Bug 5076 – std.algorithm.sorted / schwartzSorted

Status
ASSIGNED
Severity
enhancement
Priority
P4
Component
phobos
Product
D
Version
D2
Platform
All
OS
All
Creation time
2010-10-18T19:05:59Z
Last change time
2024-12-01T16:13:33Z
Keywords
bootcamp, patch
Assigned to
Andrei Alexandrescu
Creator
bearophile_hugs
Moved to GitHub: phobos#9890 →

Comments

Comment #0 by bearophile_hugs — 2010-10-18T19:05:59Z
I propose to add two new little functions to Phobos, named sorted()/schwartzSorted(). Their purpose is to copy the input items, sort them and return them. The -ed versions are more functional, they don't modify the input data, so they may work with a immutable input sequence too. They may be used as expressions instead of as statements, so in theory they allow code like (currently this doesn't work, see bug 5074 ): auto foo(immutable(int)[] data) { return map!q{ -a }(sorted(data)); } Instead of: auto foo(immutable(int)[] data) { int[] arr = data.dup; sort(arr); return map!q{ -a }(arr); } sorted()/schwartzSorted() may be seen as less efficient than sort()/schwartzSort() because they copy the input data, but there are many situations (like script-like D code) where the programmer wants short and quick code, and knows the number of input items will be low enough to not cause memory shortage. Python too has both list.sort() and sorted() built-ins. A possible simple implementation, for DMD 2.049 (Code not tested much): import std.algorithm: SwapStrategy, schwartzSort, sort; import std.range: isRandomAccessRange, hasLength; import std.array: array; auto sorted(alias less = "a < b", SwapStrategy ss = SwapStrategy.unstable, Range)(Range r) { auto auxr = array(r); sort!(less, ss)(auxr); return auxr; } auto schwartzSorted(alias transform, alias less = "a < b", SwapStrategy ss = SwapStrategy.unstable, Range)(Range r) if (isRandomAccessRange!(Range) && hasLength!(Range)) { auto auxr = array(r); schwartzSort!(transform, less, ss)(auxr); return auxr; } import std.typecons: Tuple; import std.stdio: writeln; alias Tuple!(int, "x", int, "y") P; void main() { P[] data = [P(1,4), P(2,3), P(3,1), P(4,0)]; writeln(data); writeln(schwartzSorted!((x) { return x.y; })(data)); writeln(data); writeln(sorted!q{ a.y < b.y }(data)); writeln(data); }
Comment #1 by peter.alexander.au — 2010-10-19T00:20:20Z
This actually seems to be a common pattern. By "this", I mean: auto foo(T value) { T copy = value.dup; modify(copy); return copy; } "modify" here could be sort, reverse, schwartzSort, partition etc. which would give you sorted, reversed, schwartzSorted and partitioned. It's also the same as defining op+ in terms of op+=. I have no idea what you would call foo though :-( arr2 = transformed!(sort)(arr1); arr2 = mutated!(sort)(arr1); arr2 = modified!(sort)(arr1); arr2 = copyModify!(sort)(arr1); ???

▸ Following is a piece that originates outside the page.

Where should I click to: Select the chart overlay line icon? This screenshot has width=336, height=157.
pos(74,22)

Comment #2 by andrei — 2010-10-19T06:22:08Z
One issue is that there's no standardized "create a copy" function for ranges.

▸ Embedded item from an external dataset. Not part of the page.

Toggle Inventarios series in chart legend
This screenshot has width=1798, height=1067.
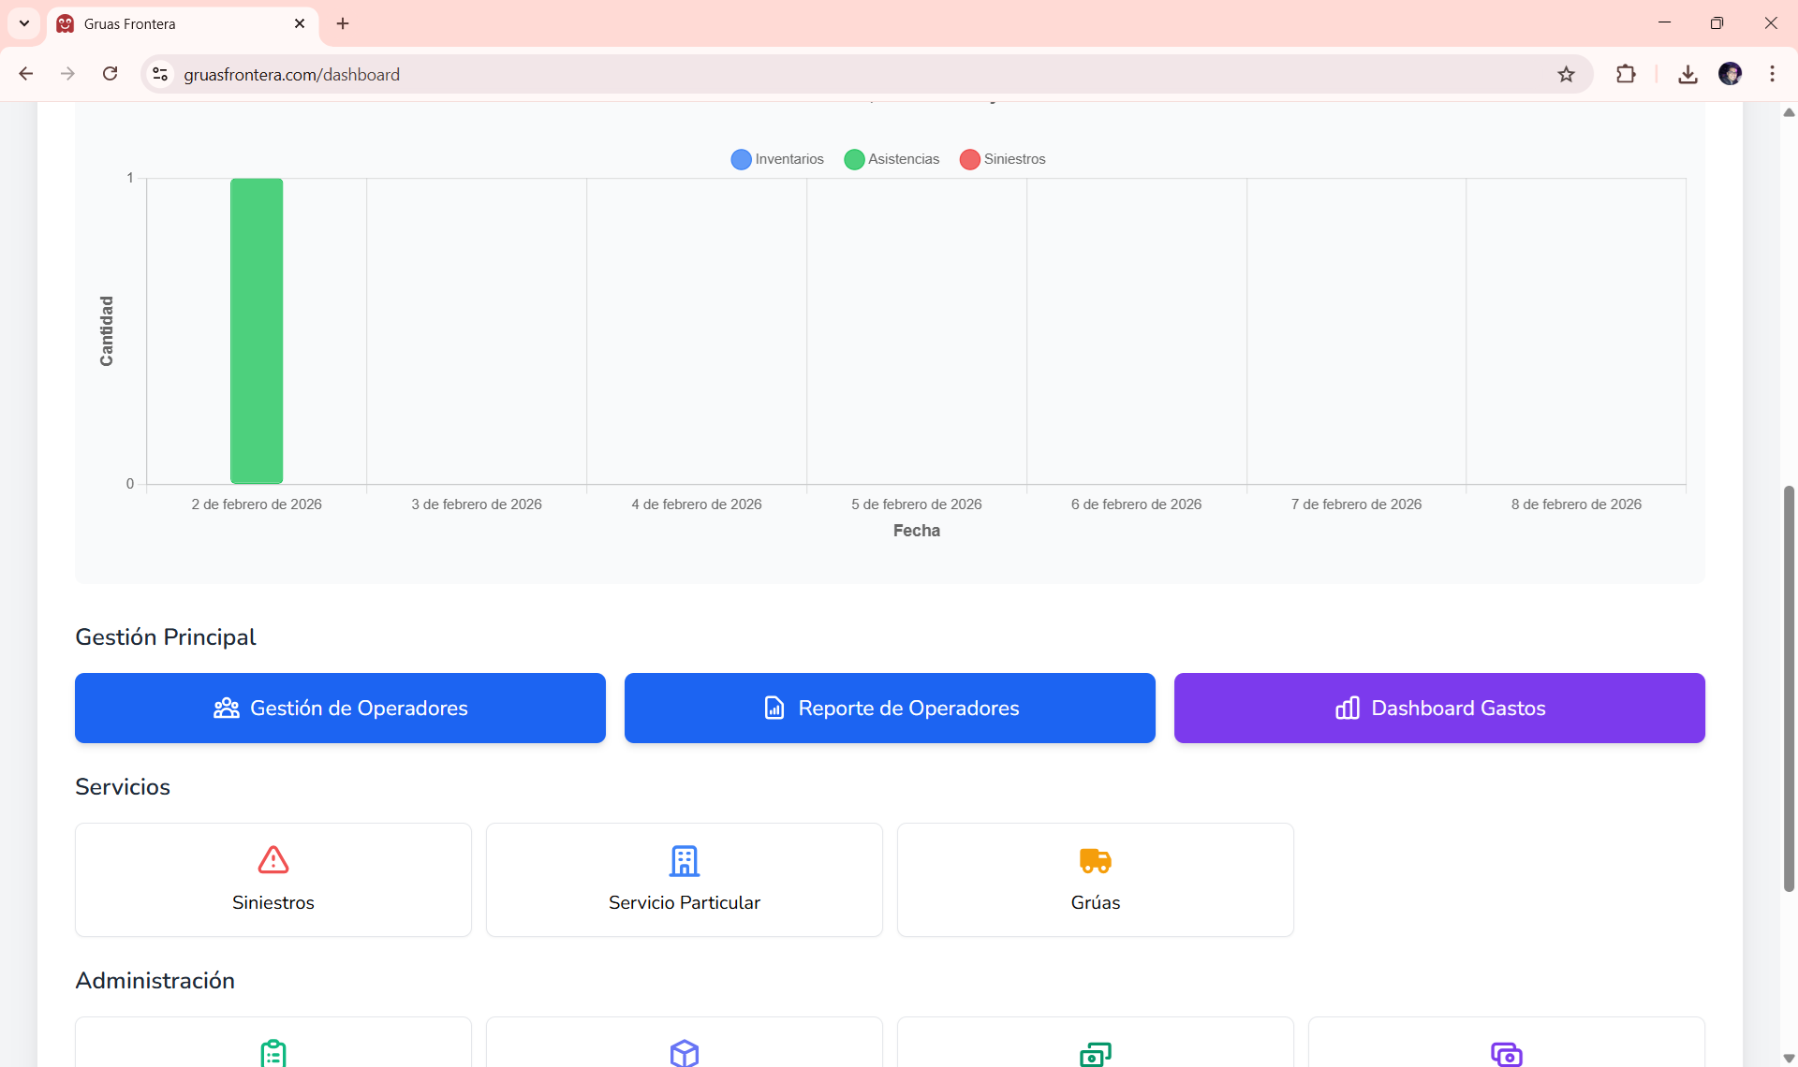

Comment #3 by peter.alexander.au — 2010-10-19T09:15:12Z
(In reply to comment #2) > One issue is that there's no standardized "create a copy" function for ranges. auto copy = array(input); ? Ideally you'd be able to specify what container you want to copy into, but that should do as a default.
Comment #4 by andrei — 2010-10-19T09:42:37Z
(In reply to comment #3) > (In reply to comment #2) > > One issue is that there's no standardized "create a copy" function for ranges. > > auto copy = array(input); > > ? > > Ideally you'd be able to specify what container you want to copy into, but that > should do as a default. array creates an array from anything. We should have a way to say "duplicate and preserve type". Probably the best idea is to define an optional property ".dup" for ranges. Then arrays implement it automatically, and other ranges may define it as they find fit.
Comment #5 by peter.alexander.au — 2010-10-19T11:15:30Z
(In reply to comment #4) > array creates an array from anything. We should have a way to say "duplicate > and preserve type". > > Probably the best idea is to define an optional property ".dup" for ranges. > Then arrays implement it automatically, and other ranges may define it as they > find fit. What if you don't want to preserve type? e.g. you have a list, but you want to get a sorted array of the elements in that list? Why not take the best of both worlds, allowing the user to specify the new container type, but have it default to the original type, something like: auto transformed(alias xform, OutputRange = InputRange, InputRange)(InputRange range) { ... }
Comment #6 by bearophile_hugs — 2010-10-19T13:32:04Z
(In reply to comment #4) > array creates an array from anything. We should have a way to say "duplicate > and preserve type". After thinking about your words for some time I have understood your point. So after your change, for the semantics I am looking for, I'll need to write a bit longer code: sorted(array(some_linked_list)) What if the input collection is not sortable? Like: sorted(some_hash_set) In that case I presume the compilation will fail, and I'll have to use something like: sorted(array(some_hash_set)) Or even: sorted(toList(some_hash_set)) (Where toList() is similar to array() but produces some kind of list out of an iterable). A problem in using this: sorted(array(some_linked_list)) is that array() is supposed to create an array duplicate of the collection, and then sorted() is supposed to create a second useless copy of it.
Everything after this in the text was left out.